If you’re purchasing your parents home, make sure you consider federal income tax issues and how to payoff your parents mortgage loan.
Q: I am thinking of purchasing my parents home. I am one of three daughters who will inherit our home when they pass away. My parents have a mortgage on the home and some credit card debt.
Would it be wise for us to purchase my parents home before their death so that their mortgage debt is paid off? I recently sold my home and have money from that sale. Well, I don’t want my parents to die with all of this mortgage debt on their shoulders and I’m not sure how we would be taxed on it once the probate process happens.
I was thinking since my older sister wants to potentially keep the home it might be better for us to get everything done now and to pay off the mortgage. We don’t want to be forced to sell by the lender when they die and their estate is probated. Is there any advice you can give us as I consider purchasing my parents home?
Mortgage and credit card debt and parents’ finances
A: Plenty of older Americans have mortgage and credit card debt, and like you, their relatives worry about what will happen after they die. And, we frequently get questions about how to handle that debt, especially if there aren’t a lot of other assets.
Let’s start by saying that lenders generally won’t demand the repayment of a residential mortgage loan when the owner dies. Lenders will call the loan when the borrower or the borrower’s heirs fail to make the mortgage payments. If you keep making the payments, then the loan will stay in good standing. So if you and your sisters have enough resources, this shouldn’t be an issue.

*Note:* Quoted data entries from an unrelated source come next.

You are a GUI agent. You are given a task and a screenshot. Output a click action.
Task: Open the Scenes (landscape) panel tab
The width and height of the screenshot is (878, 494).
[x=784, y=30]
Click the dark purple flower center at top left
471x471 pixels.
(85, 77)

Unless your parents die together, when the first of your parents die, the surviving parent should become the sole owner of the home if your parents hold title as joint tenants with rights of survivorship. The surviving parent does not need to worry about the lender as long as he or she continues to make all the mortgage payments on time. When your other parent dies, the three of you would inherit the home.

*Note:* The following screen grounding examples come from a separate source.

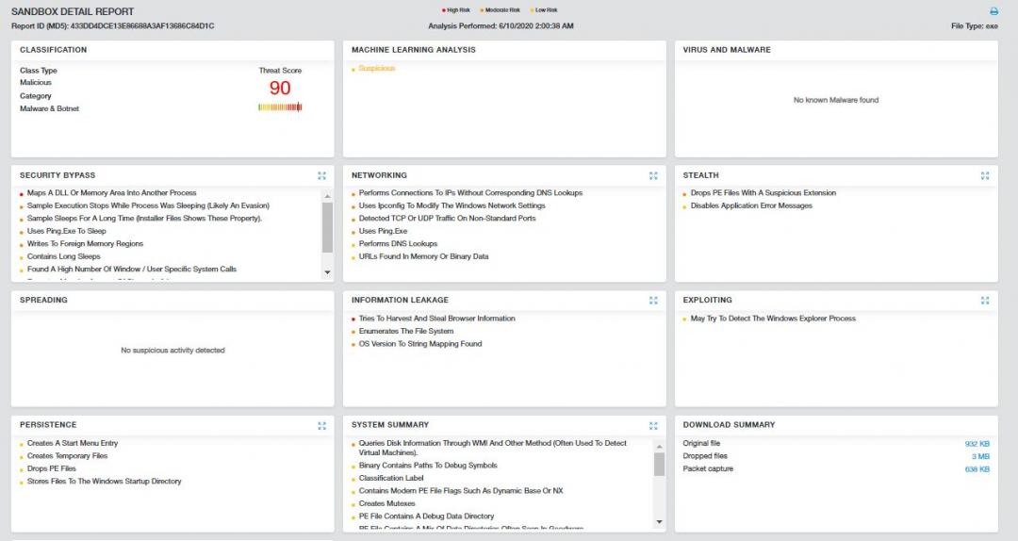This screenshot has width=1018, height=541.
Task: Expand the Information Leakage panel
Action: [653, 301]
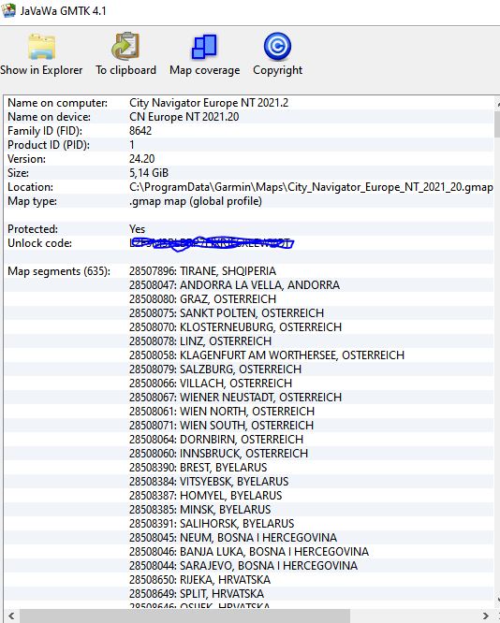500x623 pixels.
Task: Click the JaVaWa GMTK app icon in title bar
Action: (8, 10)
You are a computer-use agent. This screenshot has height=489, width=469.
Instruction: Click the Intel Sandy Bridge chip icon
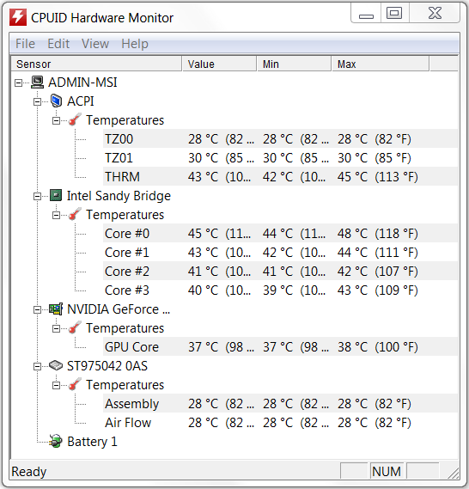[56, 196]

Garn-St. Germain Act and property title transfers
Many years ago, the federal government passed the Garn-St. Germain Act. This act protects spouses and children when the owner of a home adds spouses or children to the property’s title. In other situations, the act prevents a lender from calling the loan when the owner puts the title into a living trust.
Since you can continue to pay the mortgage, there’s no reason to pay off the mortgage loan now or to buy the home from your parents so that they are debt free. When they die, if you want to pay off the remaining loan, you can.
Of course, your parents have credit card debt as well. If they die with credit card debt and do not have enough assets to pay off the debt, the debt will die with them. But if they own a house at the time of death and there is equity in the property, the creditor will expect the estate to liquidate the assets and pay off the debt. If your sister wants to stay in the property, at that point in time, she could take over the property, make the monthly mortgage payments and find a way to pay off the credit card debt separately. Or, if you have cash and your sisters do not, you could pay off your parents’ credit cards.
Federal income tax considerations-tax basis
From a tax perspective, buying the property to free them from their debt doesn’t make sense either. If you want to use the extra cash you have to pay off the loan and credit card debt, you could but we don’t recommend it.
We prefer that you inherit the home. When your parents die, tax law allows them to pass down quite a bit of wealth (currently the amount is $11,700,000 for an individual and $23,400,000 for a married couple, although this could change under the current administration). That’s a huge chunk of change to pass down. Even if their estate isn’t even close to that, when they die, the home would get a stepped-up basis. This means that you and your sisters would inherit the home at its value at the time once both of your parents are gone.
If your parents bought their home for $25,000 many years ago and at the time of their death it’s worth $250,000, you and your sisters would inherit the home at the increased value. Your parents estate would pay no tax on the home and you and your sisters would pay no tax on the sale of the home if you were to sell it for $250,000 around the time of their death.
Tax benefit with step up basis on death of property owner
With where the law is today, it’s basically a win-win situation for you and your sisters. When your parents die, you and your siblings can decide how to divide your parents’ estate if you weren’t left with clear instructions. You can use any extra cash your parents have to pay off the mortgage and credit card debt, then split up whatever is left. If one sibling wants the house, the other two could end up with cash instead of the home.
The sister that keeps the home should refinance the loan on the home and use those proceeds to buy out the other two sisters. You and your sisters can sit down with your parents and figure out what their intent is regarding the property and then you and your siblings should discuss who wants what and what would need to happen to make that work.
When it comes to death and taxes, planning is essential. Good luck.